(Stored records)
▬▬▬
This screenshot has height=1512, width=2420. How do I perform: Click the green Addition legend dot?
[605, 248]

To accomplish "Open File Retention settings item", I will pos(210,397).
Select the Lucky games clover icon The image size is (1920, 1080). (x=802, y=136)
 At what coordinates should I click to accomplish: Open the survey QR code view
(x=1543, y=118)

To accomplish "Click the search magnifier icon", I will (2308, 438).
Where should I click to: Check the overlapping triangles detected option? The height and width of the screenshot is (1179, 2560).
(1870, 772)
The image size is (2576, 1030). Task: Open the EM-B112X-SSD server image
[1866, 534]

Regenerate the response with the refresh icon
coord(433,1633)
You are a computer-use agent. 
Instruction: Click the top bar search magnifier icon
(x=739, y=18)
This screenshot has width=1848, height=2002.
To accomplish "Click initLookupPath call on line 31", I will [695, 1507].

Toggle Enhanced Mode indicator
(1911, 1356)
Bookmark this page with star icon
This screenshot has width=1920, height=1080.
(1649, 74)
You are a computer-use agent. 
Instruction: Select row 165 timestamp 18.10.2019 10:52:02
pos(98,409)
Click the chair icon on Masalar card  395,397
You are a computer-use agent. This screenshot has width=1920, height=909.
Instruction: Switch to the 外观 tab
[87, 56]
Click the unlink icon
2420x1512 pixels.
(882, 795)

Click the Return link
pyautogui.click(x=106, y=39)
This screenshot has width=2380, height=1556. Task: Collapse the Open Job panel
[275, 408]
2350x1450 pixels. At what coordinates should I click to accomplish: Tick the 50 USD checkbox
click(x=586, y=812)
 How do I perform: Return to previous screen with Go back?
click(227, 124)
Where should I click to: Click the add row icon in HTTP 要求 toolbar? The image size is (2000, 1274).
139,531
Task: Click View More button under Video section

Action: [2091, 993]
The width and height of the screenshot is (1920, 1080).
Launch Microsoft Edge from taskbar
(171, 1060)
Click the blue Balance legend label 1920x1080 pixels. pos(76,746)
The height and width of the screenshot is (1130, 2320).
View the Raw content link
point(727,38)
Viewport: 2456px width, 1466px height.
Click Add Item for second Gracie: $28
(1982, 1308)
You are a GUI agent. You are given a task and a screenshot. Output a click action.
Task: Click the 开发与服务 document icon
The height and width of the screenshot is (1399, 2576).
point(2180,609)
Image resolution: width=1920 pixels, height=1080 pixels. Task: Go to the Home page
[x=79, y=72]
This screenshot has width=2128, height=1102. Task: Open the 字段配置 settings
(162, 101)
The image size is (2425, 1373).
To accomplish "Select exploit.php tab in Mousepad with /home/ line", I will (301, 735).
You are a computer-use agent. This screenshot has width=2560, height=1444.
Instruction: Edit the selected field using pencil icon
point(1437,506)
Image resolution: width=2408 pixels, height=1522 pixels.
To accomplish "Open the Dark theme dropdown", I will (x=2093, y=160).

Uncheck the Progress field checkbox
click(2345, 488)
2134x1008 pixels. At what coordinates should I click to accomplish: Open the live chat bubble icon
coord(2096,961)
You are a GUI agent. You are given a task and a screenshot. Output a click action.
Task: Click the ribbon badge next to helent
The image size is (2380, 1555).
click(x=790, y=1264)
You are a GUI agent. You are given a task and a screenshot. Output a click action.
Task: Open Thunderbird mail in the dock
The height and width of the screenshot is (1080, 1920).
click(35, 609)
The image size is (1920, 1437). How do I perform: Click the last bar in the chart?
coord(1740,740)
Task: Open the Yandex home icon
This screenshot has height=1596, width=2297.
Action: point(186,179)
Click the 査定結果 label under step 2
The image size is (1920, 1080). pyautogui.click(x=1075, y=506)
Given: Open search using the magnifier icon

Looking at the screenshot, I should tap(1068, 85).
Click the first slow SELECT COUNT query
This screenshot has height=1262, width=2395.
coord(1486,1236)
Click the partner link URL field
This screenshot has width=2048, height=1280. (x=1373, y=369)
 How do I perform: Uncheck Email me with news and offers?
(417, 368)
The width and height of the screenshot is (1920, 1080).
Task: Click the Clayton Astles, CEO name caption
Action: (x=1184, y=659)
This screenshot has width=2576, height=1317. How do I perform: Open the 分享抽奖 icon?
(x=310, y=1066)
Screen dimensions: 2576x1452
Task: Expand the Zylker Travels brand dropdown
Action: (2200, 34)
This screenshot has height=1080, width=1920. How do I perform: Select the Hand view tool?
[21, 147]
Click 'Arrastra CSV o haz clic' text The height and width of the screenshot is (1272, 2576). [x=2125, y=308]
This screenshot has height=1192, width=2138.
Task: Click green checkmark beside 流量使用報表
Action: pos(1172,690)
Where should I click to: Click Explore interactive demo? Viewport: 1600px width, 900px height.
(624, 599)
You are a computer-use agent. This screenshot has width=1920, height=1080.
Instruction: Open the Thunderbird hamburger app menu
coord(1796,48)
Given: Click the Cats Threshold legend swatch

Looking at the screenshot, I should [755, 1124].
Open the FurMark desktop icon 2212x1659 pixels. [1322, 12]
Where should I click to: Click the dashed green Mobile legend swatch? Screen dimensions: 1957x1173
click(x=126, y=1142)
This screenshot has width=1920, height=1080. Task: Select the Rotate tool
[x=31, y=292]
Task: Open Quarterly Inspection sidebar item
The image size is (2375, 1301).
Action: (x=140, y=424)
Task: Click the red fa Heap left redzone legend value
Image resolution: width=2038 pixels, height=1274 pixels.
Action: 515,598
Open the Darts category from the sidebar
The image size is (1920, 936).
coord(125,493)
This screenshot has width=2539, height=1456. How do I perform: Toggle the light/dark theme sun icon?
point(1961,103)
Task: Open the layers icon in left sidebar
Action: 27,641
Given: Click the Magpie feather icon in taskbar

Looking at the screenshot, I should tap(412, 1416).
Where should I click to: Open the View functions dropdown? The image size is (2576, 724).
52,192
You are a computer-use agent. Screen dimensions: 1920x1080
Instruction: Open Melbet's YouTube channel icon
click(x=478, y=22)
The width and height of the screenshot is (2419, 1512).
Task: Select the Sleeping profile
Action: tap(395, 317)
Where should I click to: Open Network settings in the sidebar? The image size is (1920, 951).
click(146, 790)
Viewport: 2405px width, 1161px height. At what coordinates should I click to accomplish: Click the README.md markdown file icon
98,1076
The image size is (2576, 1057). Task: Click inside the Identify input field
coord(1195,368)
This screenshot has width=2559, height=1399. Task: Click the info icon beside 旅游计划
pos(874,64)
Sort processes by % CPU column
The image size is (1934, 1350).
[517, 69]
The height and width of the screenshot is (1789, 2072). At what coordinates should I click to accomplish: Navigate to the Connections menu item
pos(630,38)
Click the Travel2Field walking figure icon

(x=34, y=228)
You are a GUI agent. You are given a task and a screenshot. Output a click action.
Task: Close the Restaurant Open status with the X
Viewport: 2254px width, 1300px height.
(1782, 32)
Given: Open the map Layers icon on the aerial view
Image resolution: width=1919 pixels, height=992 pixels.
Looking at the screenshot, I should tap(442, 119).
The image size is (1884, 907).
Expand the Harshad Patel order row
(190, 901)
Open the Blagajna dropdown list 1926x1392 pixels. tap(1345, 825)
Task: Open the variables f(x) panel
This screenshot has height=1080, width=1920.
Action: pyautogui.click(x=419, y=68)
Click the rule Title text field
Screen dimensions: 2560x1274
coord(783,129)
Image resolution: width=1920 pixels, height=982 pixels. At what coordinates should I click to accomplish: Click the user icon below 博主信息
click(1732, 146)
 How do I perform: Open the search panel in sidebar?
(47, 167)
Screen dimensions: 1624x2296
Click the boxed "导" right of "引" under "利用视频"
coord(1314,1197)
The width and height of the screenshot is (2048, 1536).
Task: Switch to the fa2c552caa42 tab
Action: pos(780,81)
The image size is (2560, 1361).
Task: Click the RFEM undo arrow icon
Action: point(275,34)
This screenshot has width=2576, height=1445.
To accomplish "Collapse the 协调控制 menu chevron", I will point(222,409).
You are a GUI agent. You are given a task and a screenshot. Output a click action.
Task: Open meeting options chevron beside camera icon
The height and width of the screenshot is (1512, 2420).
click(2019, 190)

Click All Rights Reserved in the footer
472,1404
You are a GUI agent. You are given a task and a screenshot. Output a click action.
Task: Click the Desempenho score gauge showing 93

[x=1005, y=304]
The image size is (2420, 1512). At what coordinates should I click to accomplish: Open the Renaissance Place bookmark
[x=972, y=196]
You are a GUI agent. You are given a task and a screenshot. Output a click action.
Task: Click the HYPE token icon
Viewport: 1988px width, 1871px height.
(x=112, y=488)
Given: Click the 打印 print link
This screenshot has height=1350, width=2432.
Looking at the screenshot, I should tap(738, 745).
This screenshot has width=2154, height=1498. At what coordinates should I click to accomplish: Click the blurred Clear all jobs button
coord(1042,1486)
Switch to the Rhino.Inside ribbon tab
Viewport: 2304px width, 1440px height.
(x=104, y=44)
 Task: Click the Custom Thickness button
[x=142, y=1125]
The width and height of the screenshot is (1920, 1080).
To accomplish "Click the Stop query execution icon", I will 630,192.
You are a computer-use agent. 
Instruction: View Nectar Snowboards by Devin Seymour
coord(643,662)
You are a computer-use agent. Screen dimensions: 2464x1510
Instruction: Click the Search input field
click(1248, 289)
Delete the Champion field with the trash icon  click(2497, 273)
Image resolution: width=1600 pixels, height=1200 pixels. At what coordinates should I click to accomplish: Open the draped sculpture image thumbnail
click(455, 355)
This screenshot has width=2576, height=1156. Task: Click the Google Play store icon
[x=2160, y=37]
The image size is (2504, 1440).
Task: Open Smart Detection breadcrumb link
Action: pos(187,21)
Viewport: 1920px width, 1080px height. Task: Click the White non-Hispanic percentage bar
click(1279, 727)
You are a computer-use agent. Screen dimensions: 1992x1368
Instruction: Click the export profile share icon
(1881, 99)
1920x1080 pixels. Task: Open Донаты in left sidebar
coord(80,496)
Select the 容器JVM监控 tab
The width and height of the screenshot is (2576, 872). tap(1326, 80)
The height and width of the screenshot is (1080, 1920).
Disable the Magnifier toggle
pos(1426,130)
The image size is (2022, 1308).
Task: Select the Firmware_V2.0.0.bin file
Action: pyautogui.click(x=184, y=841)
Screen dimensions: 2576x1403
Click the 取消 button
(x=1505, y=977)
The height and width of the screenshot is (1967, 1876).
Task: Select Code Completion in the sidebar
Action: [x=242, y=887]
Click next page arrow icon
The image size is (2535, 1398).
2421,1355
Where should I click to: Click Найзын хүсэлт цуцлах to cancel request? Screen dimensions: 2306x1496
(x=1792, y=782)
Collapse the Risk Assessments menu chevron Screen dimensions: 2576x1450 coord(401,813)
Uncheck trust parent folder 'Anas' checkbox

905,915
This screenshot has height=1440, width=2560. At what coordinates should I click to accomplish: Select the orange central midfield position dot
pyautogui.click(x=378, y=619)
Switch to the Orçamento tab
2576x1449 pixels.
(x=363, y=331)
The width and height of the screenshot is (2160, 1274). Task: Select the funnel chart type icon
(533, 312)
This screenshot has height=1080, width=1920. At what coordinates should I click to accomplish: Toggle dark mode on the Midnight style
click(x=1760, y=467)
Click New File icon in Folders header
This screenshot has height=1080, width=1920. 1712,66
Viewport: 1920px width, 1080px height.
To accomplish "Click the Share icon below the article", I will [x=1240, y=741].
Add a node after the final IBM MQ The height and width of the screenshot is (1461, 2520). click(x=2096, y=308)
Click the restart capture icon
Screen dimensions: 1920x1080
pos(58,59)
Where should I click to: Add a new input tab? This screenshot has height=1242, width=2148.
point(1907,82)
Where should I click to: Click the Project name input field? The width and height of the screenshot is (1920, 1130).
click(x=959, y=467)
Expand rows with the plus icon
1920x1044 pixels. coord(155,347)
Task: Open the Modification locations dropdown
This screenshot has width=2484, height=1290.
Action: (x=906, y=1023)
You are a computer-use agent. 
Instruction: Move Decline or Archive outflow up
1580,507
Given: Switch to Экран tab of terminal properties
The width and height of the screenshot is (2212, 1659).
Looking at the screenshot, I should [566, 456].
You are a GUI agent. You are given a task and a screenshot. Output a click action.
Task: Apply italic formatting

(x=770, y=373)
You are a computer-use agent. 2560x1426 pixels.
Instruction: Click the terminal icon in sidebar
▬▬▬
> Task instructions
Read the entries and select each line where the word "terminal" is found.

> Response to this exercise
Given: Switch to Экран tab of terminal properties
Instruction: Click the terminal icon in sidebar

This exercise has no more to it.